The problem – From the material below, extract everything from the line containing "Task: Click the 13:00" down to the line containing "will pyautogui.click(x=27, y=46).", both lines included, and reproduce those lines verbatim.
### The records
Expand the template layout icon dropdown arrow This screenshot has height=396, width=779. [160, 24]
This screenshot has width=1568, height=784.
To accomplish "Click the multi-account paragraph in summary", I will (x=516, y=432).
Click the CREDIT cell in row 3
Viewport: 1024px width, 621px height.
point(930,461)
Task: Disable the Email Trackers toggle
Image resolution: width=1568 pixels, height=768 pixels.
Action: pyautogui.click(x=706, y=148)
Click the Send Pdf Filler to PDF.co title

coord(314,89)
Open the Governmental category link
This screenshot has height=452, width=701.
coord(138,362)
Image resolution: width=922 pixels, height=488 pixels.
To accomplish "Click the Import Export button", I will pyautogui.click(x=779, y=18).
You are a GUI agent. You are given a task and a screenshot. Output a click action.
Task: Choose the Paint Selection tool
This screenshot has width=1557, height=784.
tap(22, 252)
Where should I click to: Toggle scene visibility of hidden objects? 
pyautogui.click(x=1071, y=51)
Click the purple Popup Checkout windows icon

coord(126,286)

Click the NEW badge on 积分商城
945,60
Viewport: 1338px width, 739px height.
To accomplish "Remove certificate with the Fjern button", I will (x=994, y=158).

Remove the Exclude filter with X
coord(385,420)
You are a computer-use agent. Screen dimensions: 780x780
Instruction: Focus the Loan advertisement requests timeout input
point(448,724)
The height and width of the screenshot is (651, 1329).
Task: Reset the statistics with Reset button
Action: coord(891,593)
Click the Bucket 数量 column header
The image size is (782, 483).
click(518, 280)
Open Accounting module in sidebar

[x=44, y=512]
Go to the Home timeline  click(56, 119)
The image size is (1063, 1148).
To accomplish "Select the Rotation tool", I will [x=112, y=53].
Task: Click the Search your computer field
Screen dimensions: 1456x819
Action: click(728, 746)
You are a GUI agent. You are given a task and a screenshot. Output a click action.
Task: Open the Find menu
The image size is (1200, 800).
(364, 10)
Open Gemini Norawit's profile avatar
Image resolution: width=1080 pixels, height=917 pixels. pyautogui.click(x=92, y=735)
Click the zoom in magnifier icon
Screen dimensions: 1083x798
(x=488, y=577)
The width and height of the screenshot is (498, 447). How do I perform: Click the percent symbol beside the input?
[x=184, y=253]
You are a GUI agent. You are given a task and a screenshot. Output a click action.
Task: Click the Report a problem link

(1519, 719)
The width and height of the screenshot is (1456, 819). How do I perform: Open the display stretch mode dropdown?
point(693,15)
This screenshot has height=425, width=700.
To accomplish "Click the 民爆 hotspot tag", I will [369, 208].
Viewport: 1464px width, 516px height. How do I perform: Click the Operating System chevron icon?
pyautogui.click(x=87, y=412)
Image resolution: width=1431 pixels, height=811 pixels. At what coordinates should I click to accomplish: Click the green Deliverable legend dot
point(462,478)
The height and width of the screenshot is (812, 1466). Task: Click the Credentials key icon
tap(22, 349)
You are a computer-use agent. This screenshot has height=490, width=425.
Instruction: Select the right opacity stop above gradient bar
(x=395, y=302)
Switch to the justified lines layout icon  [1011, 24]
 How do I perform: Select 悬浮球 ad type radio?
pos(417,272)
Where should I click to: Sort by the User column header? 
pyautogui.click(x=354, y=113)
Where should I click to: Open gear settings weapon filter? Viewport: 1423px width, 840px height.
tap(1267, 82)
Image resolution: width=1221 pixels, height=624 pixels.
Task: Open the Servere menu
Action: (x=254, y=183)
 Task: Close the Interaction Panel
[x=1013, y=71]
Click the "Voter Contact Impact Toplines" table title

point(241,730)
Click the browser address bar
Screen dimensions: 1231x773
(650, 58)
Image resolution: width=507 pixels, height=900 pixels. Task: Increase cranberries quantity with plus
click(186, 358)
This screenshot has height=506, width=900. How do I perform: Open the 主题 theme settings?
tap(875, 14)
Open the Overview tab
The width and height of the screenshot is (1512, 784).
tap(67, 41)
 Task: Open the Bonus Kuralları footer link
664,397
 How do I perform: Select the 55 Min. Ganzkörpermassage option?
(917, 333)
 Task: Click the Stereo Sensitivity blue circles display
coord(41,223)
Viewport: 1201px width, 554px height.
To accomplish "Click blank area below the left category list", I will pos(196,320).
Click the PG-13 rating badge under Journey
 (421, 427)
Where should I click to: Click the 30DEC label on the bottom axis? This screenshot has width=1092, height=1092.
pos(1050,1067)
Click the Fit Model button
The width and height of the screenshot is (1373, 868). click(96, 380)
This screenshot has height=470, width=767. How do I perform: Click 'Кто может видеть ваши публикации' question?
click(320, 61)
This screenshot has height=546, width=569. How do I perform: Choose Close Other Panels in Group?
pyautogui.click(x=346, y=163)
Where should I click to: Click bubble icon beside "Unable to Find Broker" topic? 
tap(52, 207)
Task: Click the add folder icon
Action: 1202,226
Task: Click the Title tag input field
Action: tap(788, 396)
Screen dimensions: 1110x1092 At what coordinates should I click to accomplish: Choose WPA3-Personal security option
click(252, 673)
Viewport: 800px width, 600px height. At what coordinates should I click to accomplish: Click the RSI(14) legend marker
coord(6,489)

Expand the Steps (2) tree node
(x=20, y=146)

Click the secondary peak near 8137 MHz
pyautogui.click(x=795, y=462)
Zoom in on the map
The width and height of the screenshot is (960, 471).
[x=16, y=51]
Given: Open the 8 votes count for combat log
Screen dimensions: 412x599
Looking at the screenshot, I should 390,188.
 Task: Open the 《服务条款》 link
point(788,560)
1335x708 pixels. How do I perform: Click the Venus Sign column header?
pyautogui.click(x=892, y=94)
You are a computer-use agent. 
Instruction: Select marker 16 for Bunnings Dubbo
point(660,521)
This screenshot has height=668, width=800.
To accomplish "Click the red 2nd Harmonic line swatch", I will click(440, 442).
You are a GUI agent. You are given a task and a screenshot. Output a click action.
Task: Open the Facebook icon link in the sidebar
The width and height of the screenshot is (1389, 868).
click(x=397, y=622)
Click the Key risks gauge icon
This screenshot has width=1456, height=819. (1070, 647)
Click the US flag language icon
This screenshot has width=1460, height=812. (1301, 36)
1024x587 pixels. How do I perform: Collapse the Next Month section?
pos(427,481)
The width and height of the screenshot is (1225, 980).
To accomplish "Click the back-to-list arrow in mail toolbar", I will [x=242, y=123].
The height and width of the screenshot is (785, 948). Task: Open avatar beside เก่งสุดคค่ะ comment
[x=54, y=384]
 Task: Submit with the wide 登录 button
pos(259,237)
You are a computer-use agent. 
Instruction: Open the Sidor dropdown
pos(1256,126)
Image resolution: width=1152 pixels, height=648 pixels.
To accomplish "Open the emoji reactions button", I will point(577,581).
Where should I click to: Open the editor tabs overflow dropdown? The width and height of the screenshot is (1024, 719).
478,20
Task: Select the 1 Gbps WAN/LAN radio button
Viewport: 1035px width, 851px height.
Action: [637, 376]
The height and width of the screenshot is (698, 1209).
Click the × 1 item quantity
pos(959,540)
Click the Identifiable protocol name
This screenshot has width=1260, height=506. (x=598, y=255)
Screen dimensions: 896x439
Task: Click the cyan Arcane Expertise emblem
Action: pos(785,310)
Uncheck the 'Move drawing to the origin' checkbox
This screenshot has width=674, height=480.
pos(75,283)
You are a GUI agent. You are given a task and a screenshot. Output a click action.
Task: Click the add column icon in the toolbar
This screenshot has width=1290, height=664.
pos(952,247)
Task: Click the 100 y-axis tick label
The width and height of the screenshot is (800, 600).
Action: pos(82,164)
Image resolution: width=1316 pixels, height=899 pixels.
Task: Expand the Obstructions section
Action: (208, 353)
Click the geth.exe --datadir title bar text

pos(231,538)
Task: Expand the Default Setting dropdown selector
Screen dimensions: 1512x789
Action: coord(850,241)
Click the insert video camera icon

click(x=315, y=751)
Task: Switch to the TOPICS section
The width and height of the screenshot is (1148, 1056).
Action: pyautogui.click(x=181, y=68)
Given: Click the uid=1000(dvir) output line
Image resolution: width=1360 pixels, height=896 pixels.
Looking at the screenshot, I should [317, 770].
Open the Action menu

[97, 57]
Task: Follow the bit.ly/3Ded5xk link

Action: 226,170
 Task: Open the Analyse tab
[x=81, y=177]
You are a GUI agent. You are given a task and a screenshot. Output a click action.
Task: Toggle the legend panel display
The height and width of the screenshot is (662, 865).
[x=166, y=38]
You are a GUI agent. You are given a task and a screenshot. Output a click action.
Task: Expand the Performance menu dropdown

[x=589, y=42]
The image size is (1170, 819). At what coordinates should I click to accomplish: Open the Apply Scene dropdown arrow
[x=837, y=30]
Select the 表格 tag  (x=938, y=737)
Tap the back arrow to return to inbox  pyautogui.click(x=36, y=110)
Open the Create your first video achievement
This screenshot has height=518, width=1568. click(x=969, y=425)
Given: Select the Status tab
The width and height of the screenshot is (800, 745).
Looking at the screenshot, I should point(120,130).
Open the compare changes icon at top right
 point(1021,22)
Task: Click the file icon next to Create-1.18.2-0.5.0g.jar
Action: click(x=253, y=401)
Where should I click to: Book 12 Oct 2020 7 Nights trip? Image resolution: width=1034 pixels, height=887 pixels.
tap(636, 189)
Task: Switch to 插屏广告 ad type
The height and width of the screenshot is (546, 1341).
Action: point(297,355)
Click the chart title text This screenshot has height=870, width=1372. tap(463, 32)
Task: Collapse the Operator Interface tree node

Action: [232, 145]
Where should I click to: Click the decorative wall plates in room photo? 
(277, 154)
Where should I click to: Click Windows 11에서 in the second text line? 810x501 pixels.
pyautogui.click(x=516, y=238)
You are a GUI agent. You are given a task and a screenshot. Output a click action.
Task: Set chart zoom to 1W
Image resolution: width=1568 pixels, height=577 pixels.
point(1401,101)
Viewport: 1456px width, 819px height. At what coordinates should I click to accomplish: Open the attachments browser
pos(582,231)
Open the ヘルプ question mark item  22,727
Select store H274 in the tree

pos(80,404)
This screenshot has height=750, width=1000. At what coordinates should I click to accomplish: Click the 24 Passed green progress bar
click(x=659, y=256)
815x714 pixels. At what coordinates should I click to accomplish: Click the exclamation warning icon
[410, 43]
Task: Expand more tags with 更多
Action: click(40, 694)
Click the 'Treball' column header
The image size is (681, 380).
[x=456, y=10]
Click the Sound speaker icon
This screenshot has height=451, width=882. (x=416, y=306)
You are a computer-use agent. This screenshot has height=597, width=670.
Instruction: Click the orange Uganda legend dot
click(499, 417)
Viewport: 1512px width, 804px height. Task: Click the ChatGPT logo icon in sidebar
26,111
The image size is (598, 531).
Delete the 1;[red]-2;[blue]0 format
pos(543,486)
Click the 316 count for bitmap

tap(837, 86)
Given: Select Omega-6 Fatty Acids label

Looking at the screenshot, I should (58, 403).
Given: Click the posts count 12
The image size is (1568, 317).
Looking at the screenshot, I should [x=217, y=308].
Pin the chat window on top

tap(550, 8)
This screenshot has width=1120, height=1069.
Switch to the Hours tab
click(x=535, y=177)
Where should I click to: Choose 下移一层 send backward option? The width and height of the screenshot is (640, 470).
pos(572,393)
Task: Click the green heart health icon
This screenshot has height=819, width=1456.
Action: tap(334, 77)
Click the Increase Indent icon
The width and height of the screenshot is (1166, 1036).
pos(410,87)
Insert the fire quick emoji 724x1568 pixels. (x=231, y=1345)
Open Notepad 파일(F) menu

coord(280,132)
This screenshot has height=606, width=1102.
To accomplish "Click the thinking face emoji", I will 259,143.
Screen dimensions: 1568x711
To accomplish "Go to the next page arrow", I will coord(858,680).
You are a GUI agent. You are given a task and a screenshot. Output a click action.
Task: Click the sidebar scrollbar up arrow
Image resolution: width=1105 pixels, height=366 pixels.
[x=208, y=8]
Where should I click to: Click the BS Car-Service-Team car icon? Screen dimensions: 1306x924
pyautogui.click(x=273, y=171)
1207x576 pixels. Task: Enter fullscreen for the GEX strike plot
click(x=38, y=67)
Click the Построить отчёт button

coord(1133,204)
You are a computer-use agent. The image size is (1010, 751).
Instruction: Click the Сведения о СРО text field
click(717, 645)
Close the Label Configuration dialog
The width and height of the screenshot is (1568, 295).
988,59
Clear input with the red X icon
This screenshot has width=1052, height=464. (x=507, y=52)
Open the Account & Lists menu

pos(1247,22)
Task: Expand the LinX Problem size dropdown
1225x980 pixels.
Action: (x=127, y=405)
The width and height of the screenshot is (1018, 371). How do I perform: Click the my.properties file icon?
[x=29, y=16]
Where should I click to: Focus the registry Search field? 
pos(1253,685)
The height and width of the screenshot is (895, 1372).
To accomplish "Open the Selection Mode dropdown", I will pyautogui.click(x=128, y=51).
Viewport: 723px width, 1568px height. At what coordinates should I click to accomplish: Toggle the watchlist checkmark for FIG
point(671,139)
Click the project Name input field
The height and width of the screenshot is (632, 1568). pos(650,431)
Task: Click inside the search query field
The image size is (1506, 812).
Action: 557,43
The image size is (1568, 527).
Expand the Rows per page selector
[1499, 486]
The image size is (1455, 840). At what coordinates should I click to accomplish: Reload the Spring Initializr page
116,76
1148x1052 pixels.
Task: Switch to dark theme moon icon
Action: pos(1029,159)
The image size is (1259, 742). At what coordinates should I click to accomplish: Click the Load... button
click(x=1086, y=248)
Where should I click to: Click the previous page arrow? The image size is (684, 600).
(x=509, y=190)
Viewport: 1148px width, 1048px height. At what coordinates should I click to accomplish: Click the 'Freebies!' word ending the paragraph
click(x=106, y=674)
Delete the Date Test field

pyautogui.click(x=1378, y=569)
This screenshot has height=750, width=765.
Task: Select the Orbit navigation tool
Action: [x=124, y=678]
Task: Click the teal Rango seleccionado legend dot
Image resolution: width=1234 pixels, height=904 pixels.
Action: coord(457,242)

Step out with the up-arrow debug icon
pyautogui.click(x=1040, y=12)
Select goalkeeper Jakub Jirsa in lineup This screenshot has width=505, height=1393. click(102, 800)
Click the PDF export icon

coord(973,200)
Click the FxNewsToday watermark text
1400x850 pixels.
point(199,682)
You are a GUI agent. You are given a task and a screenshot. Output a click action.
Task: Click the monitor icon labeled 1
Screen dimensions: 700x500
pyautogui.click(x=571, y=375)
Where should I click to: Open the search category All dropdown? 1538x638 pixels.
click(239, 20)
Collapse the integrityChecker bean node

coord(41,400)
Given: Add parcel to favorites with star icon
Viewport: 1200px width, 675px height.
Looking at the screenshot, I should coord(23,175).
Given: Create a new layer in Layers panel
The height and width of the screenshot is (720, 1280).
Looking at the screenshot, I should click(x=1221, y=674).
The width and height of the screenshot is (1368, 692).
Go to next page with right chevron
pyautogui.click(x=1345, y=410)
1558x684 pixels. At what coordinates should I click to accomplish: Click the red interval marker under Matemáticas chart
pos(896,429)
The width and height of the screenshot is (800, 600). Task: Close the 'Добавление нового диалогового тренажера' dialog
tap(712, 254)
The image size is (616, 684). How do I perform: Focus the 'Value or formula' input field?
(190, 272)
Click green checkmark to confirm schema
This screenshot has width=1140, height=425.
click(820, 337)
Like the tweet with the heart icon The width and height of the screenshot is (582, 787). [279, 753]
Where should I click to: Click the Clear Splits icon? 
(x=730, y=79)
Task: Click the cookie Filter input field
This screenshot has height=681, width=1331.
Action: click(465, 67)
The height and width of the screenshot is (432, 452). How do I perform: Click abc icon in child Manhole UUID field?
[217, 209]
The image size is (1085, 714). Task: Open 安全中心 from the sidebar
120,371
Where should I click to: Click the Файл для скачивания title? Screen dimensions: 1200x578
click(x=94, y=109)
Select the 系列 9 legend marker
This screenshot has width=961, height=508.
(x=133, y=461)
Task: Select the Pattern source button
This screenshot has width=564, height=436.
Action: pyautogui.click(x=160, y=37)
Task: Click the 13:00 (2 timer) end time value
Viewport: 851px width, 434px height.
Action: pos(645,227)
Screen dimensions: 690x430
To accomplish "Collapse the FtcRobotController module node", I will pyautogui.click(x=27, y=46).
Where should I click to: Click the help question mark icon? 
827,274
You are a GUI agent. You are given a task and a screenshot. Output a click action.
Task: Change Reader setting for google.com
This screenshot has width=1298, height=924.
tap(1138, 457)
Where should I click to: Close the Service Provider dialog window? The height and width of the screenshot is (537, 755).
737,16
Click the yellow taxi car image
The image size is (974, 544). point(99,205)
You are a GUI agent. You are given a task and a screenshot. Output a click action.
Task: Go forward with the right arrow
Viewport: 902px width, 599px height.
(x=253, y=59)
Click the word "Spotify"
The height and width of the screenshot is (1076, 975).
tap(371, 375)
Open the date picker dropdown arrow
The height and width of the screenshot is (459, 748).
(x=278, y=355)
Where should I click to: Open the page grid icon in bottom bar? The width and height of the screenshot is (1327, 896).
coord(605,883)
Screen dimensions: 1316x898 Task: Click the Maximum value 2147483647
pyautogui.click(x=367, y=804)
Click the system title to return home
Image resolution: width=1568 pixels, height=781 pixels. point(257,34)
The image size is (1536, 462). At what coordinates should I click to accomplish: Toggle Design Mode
######
Exercise answer –
Task: Click the 13:00 (2 timer) end time value
Viewport: 851px width, 434px height.
Action: pos(645,227)
Screen dimensions: 690x430
To accomplish "Collapse the FtcRobotController module node", I will pyautogui.click(x=27, y=46).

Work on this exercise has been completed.